If we can't perceive anything within a given set of coordinates we call it a void or empty space. Here are some very fundamental problems with that thinking:
You can't lose or gain heat to or from empty space. There's nothing there to transfer it to. Where would the heat go? Does it just wander off on its own? Is heat a particle? Even if it was, how do you "travel" in empty space? What are you crossing?
Put more simply; suppose the universe were just two lima beans and this alleged void or empty space. Put the lima beans wherever you want in this void. We know for a fact that there is NOTHING between lima bean A and lima bean B. Therefore, what must be the distance between our two lima beans? You guessed it! 0!
Obviously there are objects in our universe that are separated by distance. Within this distance is what has commonly been referred to as "empty space" or "voids". But if there is distance, the space cannot be empty. I'm not going to pretend to know what space is composed of, but I know for an absolute fact what it's not composed of: nothing.
Perhaps. Problem may be that when I hear terms like "empty space" and "void" I assume the user means empty space and void.
it's not, but it's something I'm interested in. Just trying to dispel some of my own ignorance.
If a theory is truth, you should be able to explain it to the average schmuck in terms they can understand. I'm an average schmuck.
The specific I'm trying to get to in this thread is not whether or not one should use idealizations as an approach to problem solving, but that an answer that depends on one existing, when you know it doesn't, isn't a good answer.
If you think this is a foolish point of inquiry, by all mean, ignore it.
I think this is an important point. In math, distance doesn't need substance. In reality, it does. Distance is actually a measure of the stuff between one thing and another, whether it be easily perceived, or not perceived at all. If there is distance, there is something there.
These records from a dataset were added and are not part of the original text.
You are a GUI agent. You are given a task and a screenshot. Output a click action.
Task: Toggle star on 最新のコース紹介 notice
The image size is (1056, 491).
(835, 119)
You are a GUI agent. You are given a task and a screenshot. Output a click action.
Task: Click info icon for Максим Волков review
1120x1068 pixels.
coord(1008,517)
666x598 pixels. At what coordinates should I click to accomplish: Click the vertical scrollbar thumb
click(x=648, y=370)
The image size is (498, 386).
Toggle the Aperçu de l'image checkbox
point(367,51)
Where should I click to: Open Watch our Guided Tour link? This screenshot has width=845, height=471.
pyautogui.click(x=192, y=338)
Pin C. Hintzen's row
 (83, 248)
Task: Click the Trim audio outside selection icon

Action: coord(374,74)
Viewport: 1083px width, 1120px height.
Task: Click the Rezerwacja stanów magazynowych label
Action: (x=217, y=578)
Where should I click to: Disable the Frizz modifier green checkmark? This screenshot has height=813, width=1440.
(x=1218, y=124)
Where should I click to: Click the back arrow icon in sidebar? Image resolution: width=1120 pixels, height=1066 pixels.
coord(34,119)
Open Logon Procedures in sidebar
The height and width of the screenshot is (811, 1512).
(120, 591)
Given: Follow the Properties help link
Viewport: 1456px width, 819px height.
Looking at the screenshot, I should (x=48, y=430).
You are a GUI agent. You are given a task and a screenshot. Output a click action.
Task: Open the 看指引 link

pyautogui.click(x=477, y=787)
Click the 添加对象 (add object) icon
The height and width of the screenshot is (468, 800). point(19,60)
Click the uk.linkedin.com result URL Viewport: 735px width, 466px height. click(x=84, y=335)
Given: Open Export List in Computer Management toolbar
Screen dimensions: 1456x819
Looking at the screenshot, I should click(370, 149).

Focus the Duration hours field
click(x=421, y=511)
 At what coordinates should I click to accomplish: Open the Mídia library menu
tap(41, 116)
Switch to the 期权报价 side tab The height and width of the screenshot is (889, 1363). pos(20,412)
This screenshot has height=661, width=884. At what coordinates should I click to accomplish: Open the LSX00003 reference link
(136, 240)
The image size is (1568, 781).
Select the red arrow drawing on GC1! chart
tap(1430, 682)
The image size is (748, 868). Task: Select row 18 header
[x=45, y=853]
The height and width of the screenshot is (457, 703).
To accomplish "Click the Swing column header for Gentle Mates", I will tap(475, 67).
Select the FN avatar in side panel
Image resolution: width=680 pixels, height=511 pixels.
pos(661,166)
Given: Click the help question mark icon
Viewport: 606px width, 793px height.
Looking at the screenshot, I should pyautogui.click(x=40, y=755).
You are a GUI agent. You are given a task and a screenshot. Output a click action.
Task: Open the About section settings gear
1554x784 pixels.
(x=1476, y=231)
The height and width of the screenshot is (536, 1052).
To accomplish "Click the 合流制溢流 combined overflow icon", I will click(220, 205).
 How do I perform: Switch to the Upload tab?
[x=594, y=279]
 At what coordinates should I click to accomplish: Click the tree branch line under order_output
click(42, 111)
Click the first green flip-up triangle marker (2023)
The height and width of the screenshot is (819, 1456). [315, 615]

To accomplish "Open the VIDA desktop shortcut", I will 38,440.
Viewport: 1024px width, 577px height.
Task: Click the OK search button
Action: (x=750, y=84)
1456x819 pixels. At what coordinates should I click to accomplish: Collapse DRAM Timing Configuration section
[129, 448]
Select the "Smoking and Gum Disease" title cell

Distance or space and time, need stuff to exist. Time is a measure of relative motion. Time doesn't happen in the absence of stuff. There's no such thing as nothing. There's no effect without a cause.
It may seem trivial, but if you get the point, then an origin of the universe that involves a mass exploding and expanding into nothingness makes no sense. The mass couldn't have spontaneously exploded. Something caused it. Something changed. Something moved. Therefore, time was already in progress. It was not the beginning. Something other than what we call our universe existed prior to whatever event brought it about.
There are a lot of extremely intelligent and capable people trying to figure out the truth. I admire and encourage them, but I think many are looking in the wrong direction. I think a lot of mental gymnastics are employed to get around the "no such thing as nothing" idea and the "no effect without a cause" idea, and that it might be more fruitful if they looked into what the "nothing" really is.
I could be wrong, but if I am, the physical universe isn't physical at all. I haven't ruled that out. A software application can just "start". Physical motion can't.